Chemistry Stoichiometry

CaCO₃ (s) +  2 HCl (aq) ⟶ CaCl₂ (aq) + CO₂ (g) + H₂O (l)  .. balanced equation

Use the stoichiometry (mole ratios) from the balanced equation, along with dimensional analysis to find the answer to the question. Note: since we are given the amounts of BOTH reactants, we must FIRST find which reactant is present in limiting supply, and then use that to determine how much CO₂ is produced.
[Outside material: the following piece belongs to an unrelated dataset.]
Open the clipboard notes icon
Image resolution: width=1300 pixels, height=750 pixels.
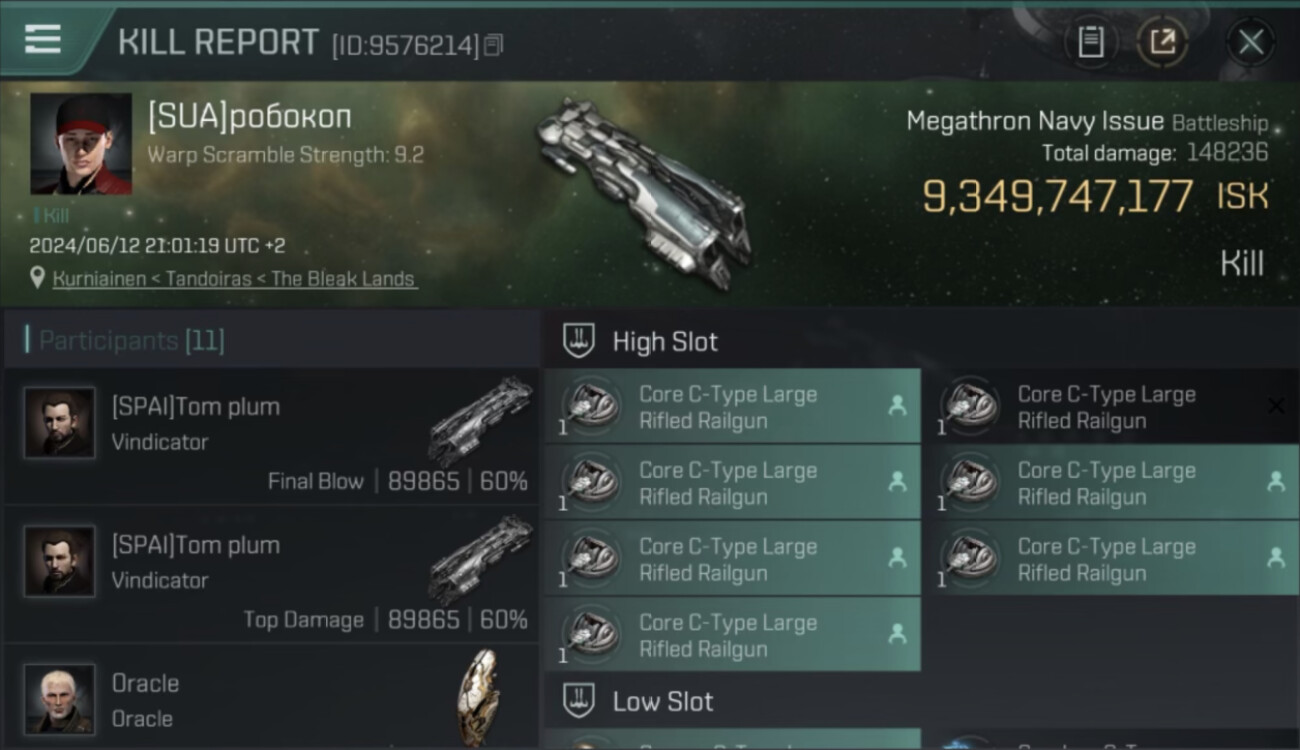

One way to find the limiting reactant is to simply divide the mols of each reactant by the corresponding coefficient in the balanced equation. Whichever value is less represents the limiting reactant.

molar mass CaCO₃ = 100.1 g / mol

10.00 g CaCO₃ x 1 mol / 100.1 g = 0.1000 mols CaCO₃ (÷1->0.100)

molar mass HCl = 36.5 g / mol

15.0 g HCl x 1 mol HCl / 36.5 g = 0.411 mols HCl (÷2->0.205)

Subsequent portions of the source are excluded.